### What you need to do
Rewrite the records below as a numbered list, starting with the line that contains "Lydia (1114, 1630)" and continuing through the end of the records, with blank lines omitted. Leave the pictures out of your list.

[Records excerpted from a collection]

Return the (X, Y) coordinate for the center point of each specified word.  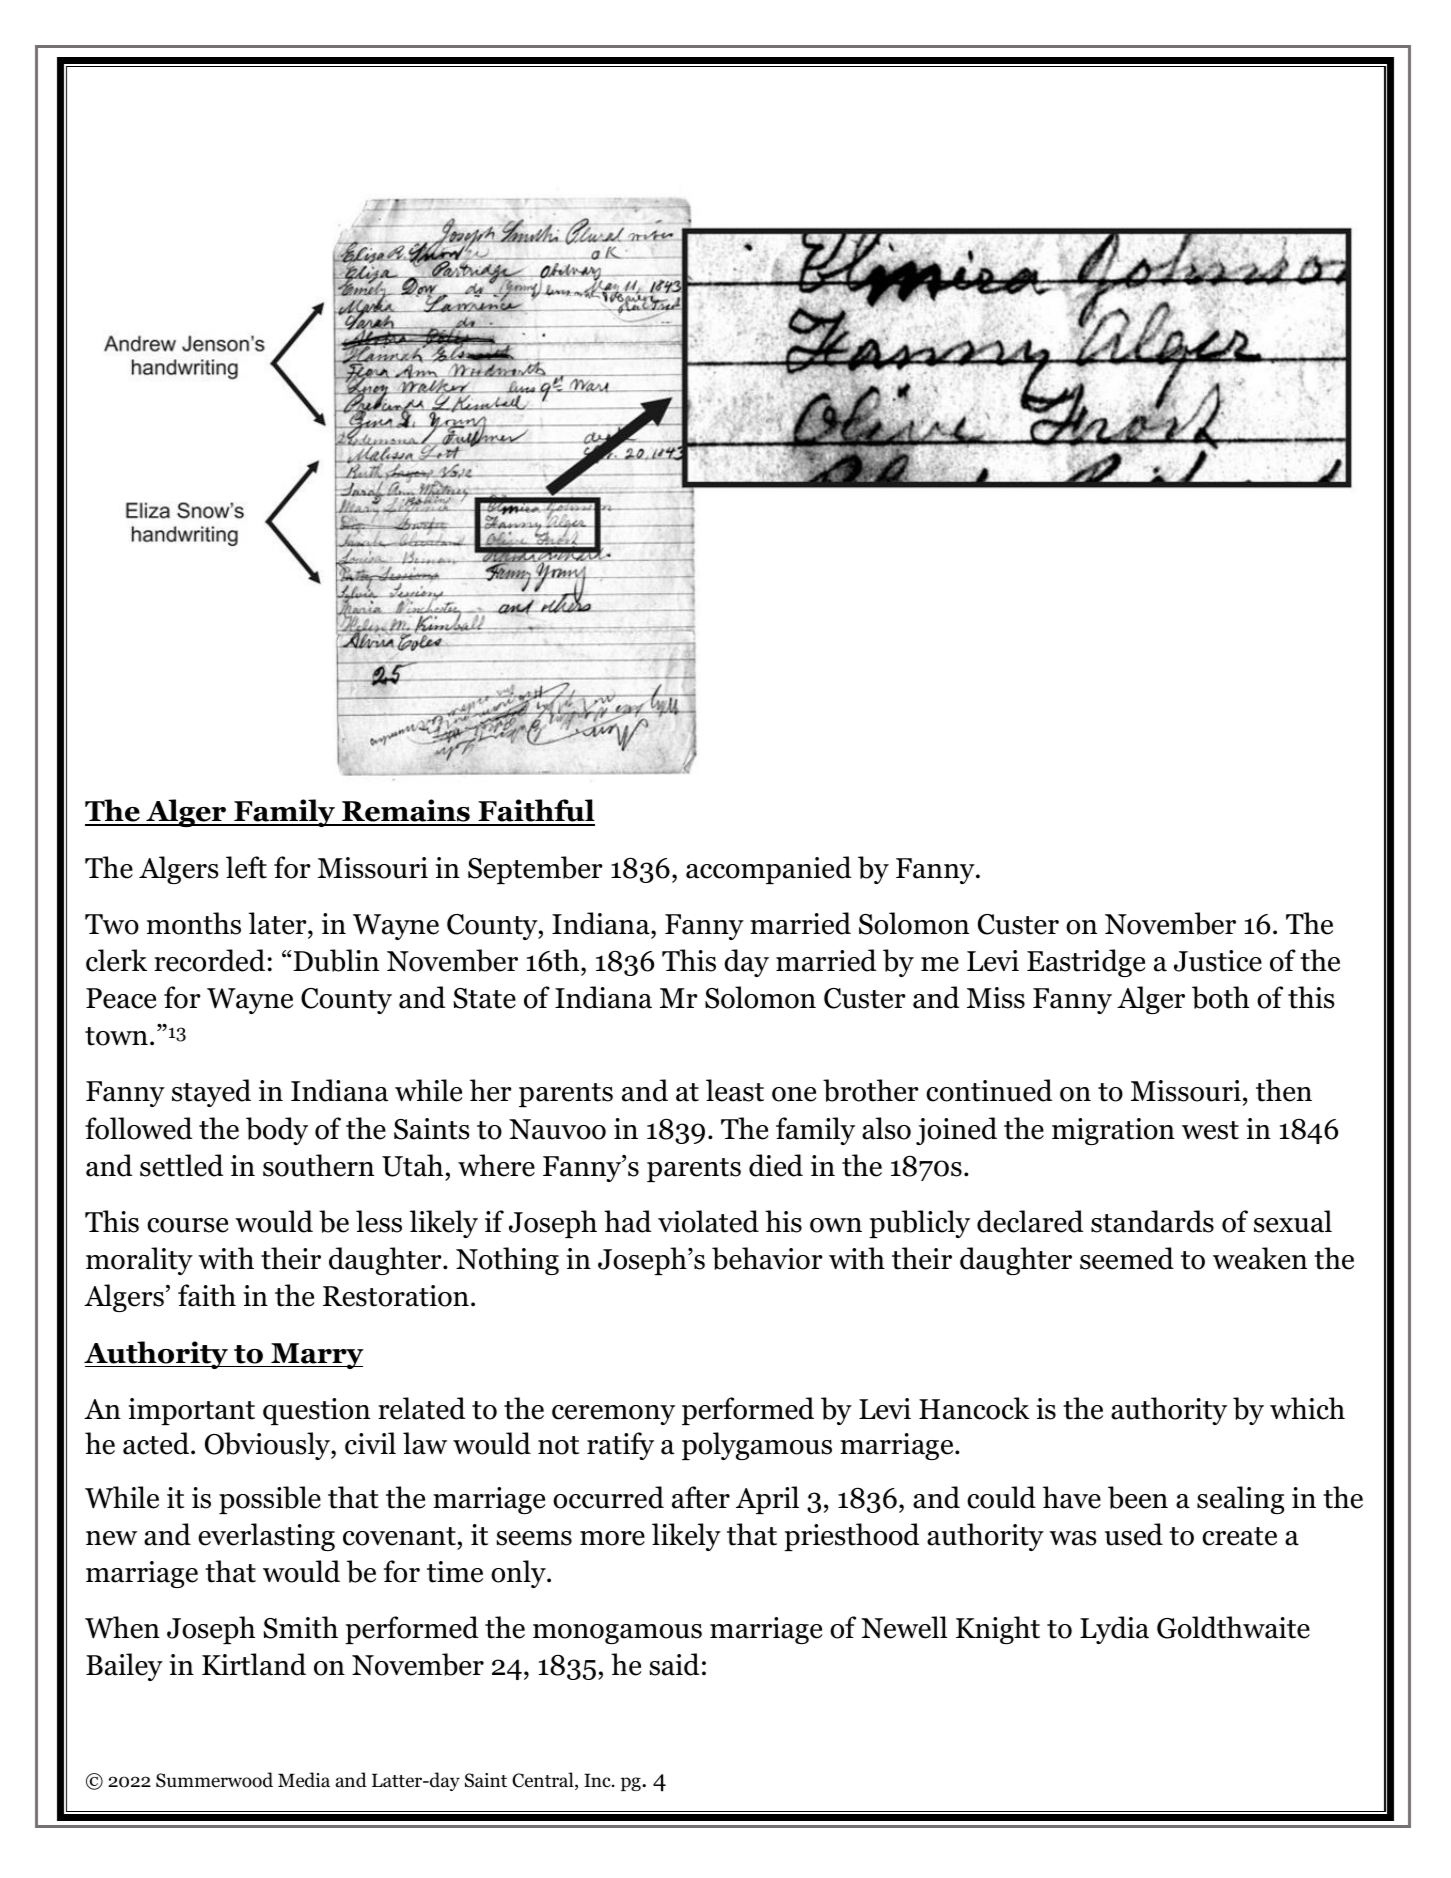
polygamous (757, 1446)
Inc (598, 1780)
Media (304, 1780)
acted (157, 1443)
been (1138, 1497)
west (1210, 1130)
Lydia (1114, 1630)
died (776, 1165)
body (277, 1131)
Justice (1218, 961)
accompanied (768, 870)
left (246, 867)
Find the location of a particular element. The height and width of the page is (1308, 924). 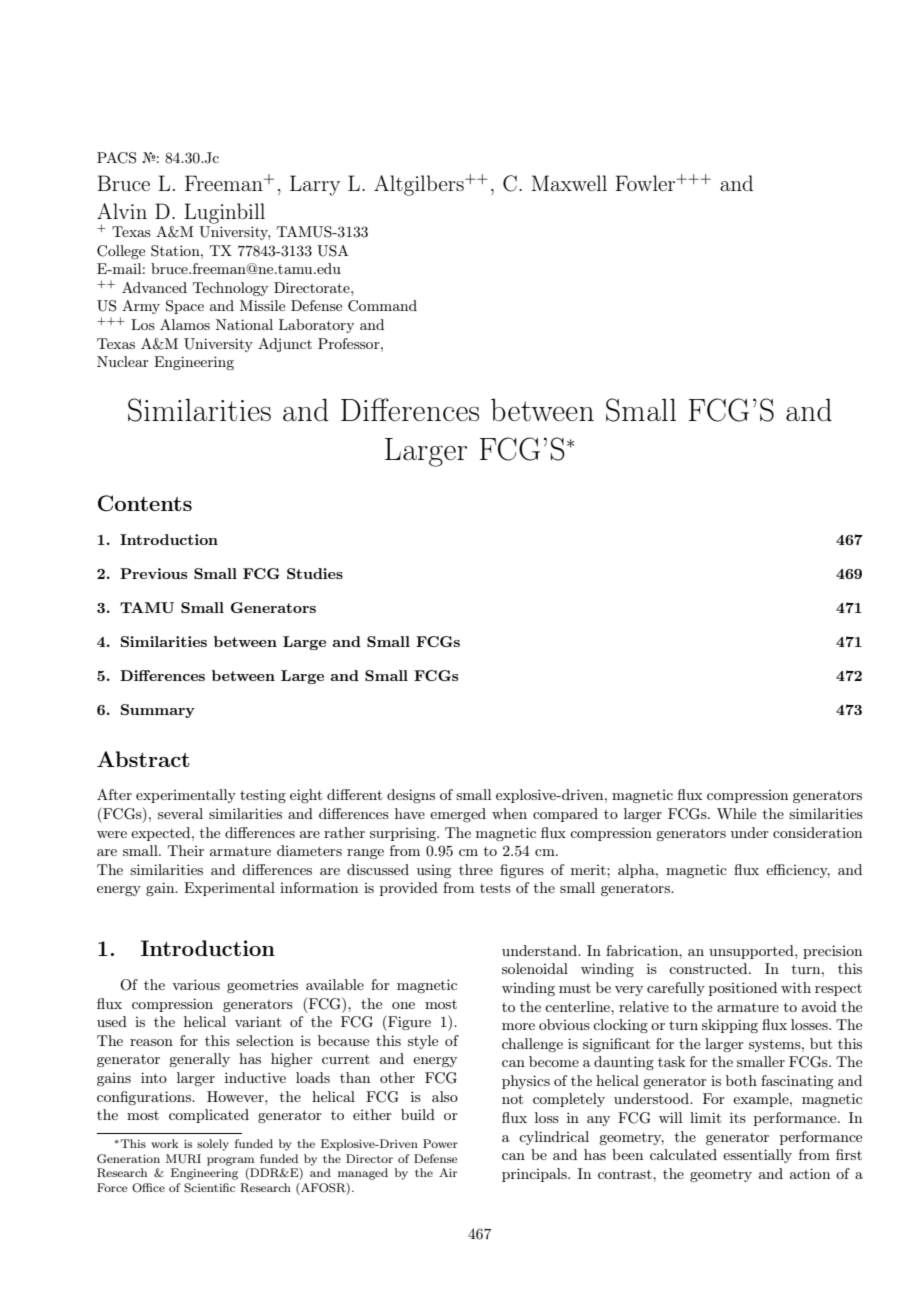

### Complete answer
1. Lydia (1114, 1630)
2. died (776, 1165)
3. body (277, 1131)
4. Justice (1218, 961)
5. accompanied (768, 870)
6. left (246, 867)
7. Find the location of a particular element. The height and width of the page is (1308, 924). 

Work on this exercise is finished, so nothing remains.